The alternative approach for dealing with x[n] is to multiply it with a window function w[n] and then take the transform (DTFT or DFT) of the product. If we have w[n] as
w[n] = 1, 0 < n < N-1, 0 otherwise,
then we have the values of x[n; 0 < n < N-1] and again take the DFT, which would yield the same result as above. However, in this case the underlying signal x[n]*w[n] is not periodic, so we can't interpret the DFT as DFS coefficients of x[n]*w[n] (but we could interpret the DFT as DFS coefficients of the N-periodic extension of x[n]*w[n], which is just x[n]). Instead, the approropiate interpretation is that the X[k] are frequency domain samples of the DTFT of x[n]*w[n]. Because x[n]*w[n] is causal and finite duration, we evaluate its DTFT using freqz. The DTFT is 2*pi periodic, so compute and display it for a few periods, and overlay the DFT samples. [h,f] = freqz(x,1,linspace(-Fs,2*Fs,1000),Fs);
plot(subplot(211),f,real(h)),xlabel('f (Hz)'),grid
plot(subplot(212),f,imag(h)),xlabel('f (Hz)'),grid
Again, because of the inherent periodicity of the DTFT it's no problem to interpet the discrete frequencies f_k of the DFT as being all positive. The only thing that matters is that the DFT samples cover one period of the DTFT.
Now, suppose we want to use discrete-time processing of samples of a continuous-time signal x(t) to estimate the Continuous-Time Fourier Transform (CTFT) of the signal. The CTFT is (in general) not periodic.

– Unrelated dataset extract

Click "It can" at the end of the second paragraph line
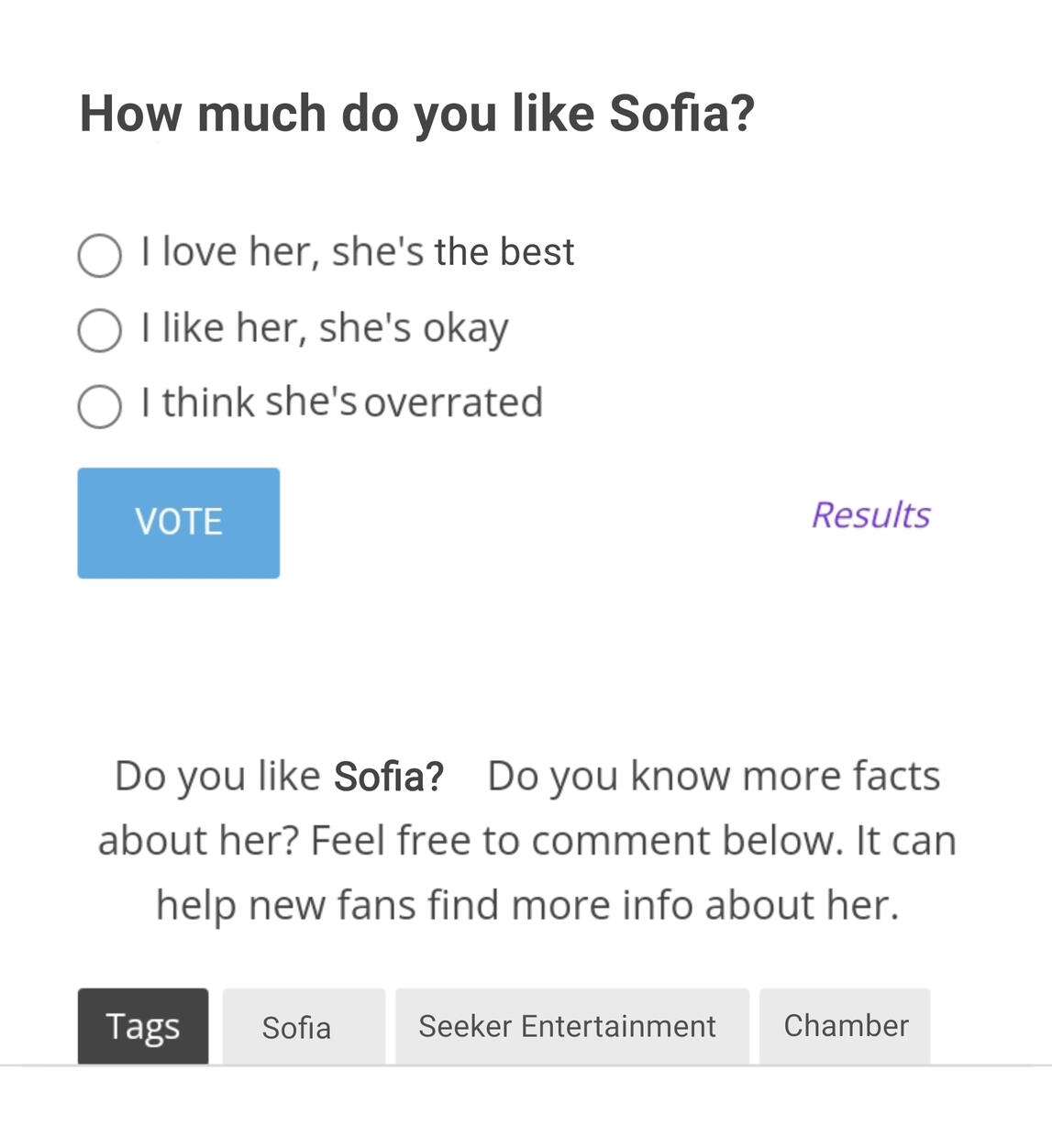The image size is (1052, 1148). coord(905,840)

However, the DTFT of the sampled signal is a (appropriately scaled) periodic extension of the CTFT of x(t), so we can estimate the portion of the CTFT from -Fs/2 to Fs/2 by computing the "central" period of the DTFT of x[n] = x(n*Ts) from -pi to pi, or use the DFT to get frequency domain samples of that DTFT and then fftshift to get the central period.
Let x(t) = cos(2*pi*t)*r(t), where r(t) is 1 for 0 < t < 1, and 0 otherwise.

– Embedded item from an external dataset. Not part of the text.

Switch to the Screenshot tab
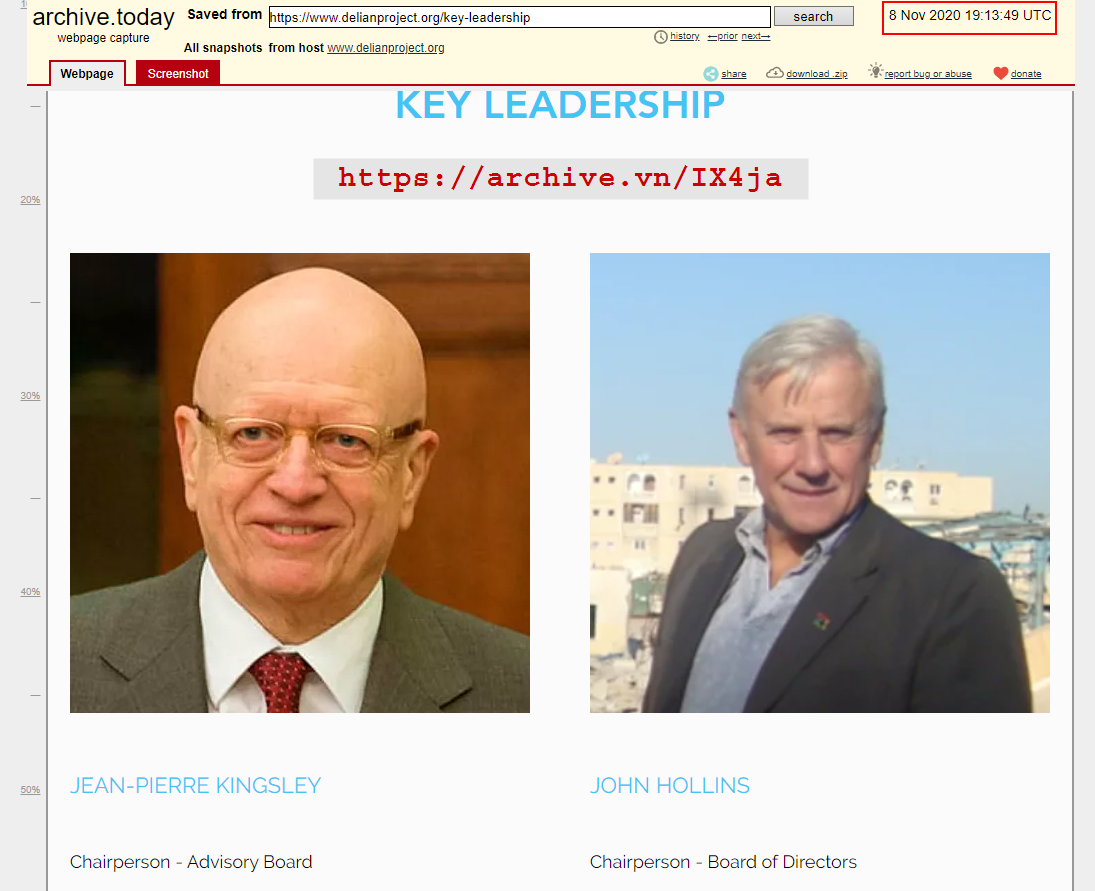 coord(178,73)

x(t) = cos(2*sym(pi)*t)*rectangularPulse(0,1,t);
Its CTFT is
XX(f) = simplify(fourier(x(t),t,2*sym(pi)*f))
XX(f) =

Compare to the fftshifted DFT
fplot(subplot(211),real(XX(f)),[-Fs/2,Fs/2]),grid,xlabel('f (Hz)')
stem(f_kshift,fftshift(real(X))*Ts)
fplot(subplot(212),imag(XX(f)),[-Fs/2,Fs/2]),grid,xlabel('f (Hz)')
stem(f_kshift,fftshift(imag(X))*Ts)
So in this case of using discrete-time processing to estimate the transform of a continuous-time signal, we interpret the upper portion of the even-length DFT as corresponding to the portion of the CTFT of x(t) from -Fs/2 to -Fs/N.